En la ciudad, muy temprano, el tráfico fluyó y fluyó. Hubo prisas diferentes, pausadas, lentas, algunas sin sentido. De auto a auto, de acera a acera, nos escudriñábamos tratando infructuosamente de encontrarlas. Y mientras nos afanábamos en llegar a donde fuera en medio de ese día raro, diferente, su invisibilidad comenzó a notarse en nuestras miradas; por las calles éramos nosotros sin varias de ellas, sin muchas de ellas. En nuestro primer y tercer piso, también.

La jornada obligaba a estar y a cumplir, pero también a darnos cuenta de nuestras dependencias, de nuestras necesidades, de lo acostumbrados que estamos a su presencia y a lo inútil y desorientados que permanecemos cuando no están. No es mito, es realidad y ayer se dejó constancia. Hubo ignorancias, desconocimiento; ellas lo hacen y nosotros no.

A cierta hora, su no presencia comenzó a pesar más, a incomodarnos, hasta molestarnos. ¿Dónde estarán? Y aunque la respuesta a esa pregunta llegaba cargada de certezas, también estaba impregnada de incertidumbre, de esos temores que ojalá nos hayan permitido tener conciencia, por fin, de que trágicamente algunas de ellas no llegan y nunca llegarán.

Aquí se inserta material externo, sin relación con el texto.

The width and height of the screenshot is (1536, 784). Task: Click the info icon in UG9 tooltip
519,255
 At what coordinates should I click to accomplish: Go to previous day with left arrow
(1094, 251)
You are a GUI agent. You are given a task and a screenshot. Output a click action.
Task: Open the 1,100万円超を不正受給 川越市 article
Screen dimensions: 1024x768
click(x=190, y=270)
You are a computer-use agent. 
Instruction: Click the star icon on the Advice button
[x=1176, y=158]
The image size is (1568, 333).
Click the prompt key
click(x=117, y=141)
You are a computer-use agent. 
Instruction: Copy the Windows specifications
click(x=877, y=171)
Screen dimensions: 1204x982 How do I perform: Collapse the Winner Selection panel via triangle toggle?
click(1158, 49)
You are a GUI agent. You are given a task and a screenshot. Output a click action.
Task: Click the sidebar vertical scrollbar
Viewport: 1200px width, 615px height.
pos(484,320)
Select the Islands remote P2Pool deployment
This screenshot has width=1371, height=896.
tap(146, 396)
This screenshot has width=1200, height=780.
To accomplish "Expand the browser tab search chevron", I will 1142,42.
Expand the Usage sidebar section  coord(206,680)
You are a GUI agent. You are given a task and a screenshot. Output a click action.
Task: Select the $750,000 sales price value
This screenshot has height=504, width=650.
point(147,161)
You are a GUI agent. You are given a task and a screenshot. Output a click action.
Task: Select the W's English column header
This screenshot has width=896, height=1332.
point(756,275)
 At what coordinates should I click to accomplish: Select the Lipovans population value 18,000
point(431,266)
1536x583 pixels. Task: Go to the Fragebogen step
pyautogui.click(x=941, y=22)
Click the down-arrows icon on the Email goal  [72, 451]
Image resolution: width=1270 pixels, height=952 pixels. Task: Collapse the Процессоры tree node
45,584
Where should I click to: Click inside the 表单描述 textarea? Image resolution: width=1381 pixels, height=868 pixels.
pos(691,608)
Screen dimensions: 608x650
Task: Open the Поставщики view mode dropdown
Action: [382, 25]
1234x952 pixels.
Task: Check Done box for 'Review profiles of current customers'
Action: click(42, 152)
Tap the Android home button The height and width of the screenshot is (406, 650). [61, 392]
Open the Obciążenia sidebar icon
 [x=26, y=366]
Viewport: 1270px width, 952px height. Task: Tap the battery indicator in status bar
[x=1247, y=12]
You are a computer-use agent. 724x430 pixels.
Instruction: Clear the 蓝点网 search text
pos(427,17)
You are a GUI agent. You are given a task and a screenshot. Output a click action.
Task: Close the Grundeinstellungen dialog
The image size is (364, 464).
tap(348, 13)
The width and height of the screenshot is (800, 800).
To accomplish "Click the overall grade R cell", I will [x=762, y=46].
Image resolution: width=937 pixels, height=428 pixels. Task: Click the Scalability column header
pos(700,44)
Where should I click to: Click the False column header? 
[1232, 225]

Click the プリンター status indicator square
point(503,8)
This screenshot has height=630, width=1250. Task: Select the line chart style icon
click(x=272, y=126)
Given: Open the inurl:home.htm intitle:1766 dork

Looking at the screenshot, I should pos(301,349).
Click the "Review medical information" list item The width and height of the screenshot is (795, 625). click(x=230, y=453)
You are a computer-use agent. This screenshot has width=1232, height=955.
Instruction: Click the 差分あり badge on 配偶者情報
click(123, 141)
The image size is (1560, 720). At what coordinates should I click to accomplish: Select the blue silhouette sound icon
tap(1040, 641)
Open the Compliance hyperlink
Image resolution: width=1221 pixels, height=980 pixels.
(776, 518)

Ojalá hayamos comprendido que las cifras mortales son reales, que tienen miedo, un pavor justificado por vivir en un país donde diariamente mueren violentamente 10 de ellas. Y aunque nosotros nos sentimos muchas veces inseguros, aun no tenemos la capacidad de imaginarnos lo que ellas sienten y sufren en las calles.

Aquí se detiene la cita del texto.